Neuroprotective effects of nipradilol on purified cultured retinal ganglion cells.

Abstract

To investigate effects of nipradilol, a nonselective beta- andbgr;-and selective alpha1-receptor antagonist and a potential nitric oxide releaser, on retinal ganglion cells purified and cultured in a serum-free medium. Retinal ganglion cells were isolated from 2-day-old Sprague-Dawley rats by means of two-step panning. A series of nipradilol (10(-5), 10(-6), 10(-7), 10(-8), 10(-9), and 10(-10)-mol/L) or vehicle solutions were administered to the culture medium for 48 hours, and the survival rate of retinal ganglion cells was evaluated using a newly developed system that evaluates the survival rate in small and large retinal ganglion cells separately. The effects of timolol maleate or bunazosin (10(-5), 10(-6), 10(-7), and 10(-8) -mol/L) solutions on retinal ganglion cells survival were also evaluated.

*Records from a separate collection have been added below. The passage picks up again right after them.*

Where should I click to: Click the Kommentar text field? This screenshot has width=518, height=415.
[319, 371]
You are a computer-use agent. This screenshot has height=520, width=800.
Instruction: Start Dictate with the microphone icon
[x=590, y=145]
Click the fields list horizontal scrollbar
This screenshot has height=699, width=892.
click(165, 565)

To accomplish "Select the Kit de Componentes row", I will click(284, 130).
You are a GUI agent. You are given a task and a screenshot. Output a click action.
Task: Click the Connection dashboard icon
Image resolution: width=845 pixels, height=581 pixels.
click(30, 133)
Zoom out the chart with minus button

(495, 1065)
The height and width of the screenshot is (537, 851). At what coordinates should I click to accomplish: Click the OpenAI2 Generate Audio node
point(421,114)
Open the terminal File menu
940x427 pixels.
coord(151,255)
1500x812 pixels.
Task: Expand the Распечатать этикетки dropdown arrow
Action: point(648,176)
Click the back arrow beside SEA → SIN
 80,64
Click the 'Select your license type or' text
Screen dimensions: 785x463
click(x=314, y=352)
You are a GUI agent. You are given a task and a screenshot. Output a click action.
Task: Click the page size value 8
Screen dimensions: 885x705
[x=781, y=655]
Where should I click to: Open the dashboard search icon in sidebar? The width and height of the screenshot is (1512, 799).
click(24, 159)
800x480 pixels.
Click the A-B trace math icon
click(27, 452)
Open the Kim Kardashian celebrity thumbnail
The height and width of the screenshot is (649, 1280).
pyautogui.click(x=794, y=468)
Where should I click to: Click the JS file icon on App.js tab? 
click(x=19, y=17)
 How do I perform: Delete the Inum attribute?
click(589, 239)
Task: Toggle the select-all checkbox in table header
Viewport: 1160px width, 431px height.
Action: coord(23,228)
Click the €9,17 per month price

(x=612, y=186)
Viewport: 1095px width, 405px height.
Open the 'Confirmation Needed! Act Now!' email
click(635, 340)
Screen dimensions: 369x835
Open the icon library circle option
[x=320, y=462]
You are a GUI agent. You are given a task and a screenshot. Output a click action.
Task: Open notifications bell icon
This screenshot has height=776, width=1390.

The survival rate was evaluated after 10(-5)-mol/L c-PTIO (2-[4-carboxyphenyl]-4,4,5,5 tetramethylimidazoline-1-oxyl-3-oxide potassium salt), a nitric oxide scavenger, was administered to retinal ganglion cells with 10(-5)-mol/L nipradilol. Nipradilol significantly increased the survival rate of both small and large retinal ganglion cells in a concentration-dependent manner compared with the controls. The maximum survival rate improvement of small and large retinal ganglion cells was 29.1% and 14.5%, respectively. Although timolol maleate and bunazosin did not affect the survival rate, 10(-5)-mol/L c-PTIO significantly inhibited the nipradilol-induced survival rate improvement by 69.9% in small retinal ganglion cells and by 91.6% in large retinal ganglion cells. Nipradilol improves the survival rate of cultured postnatal rat retinal ganglion cells, and the nitric oxide generated from nipradilol may contribute to this effect.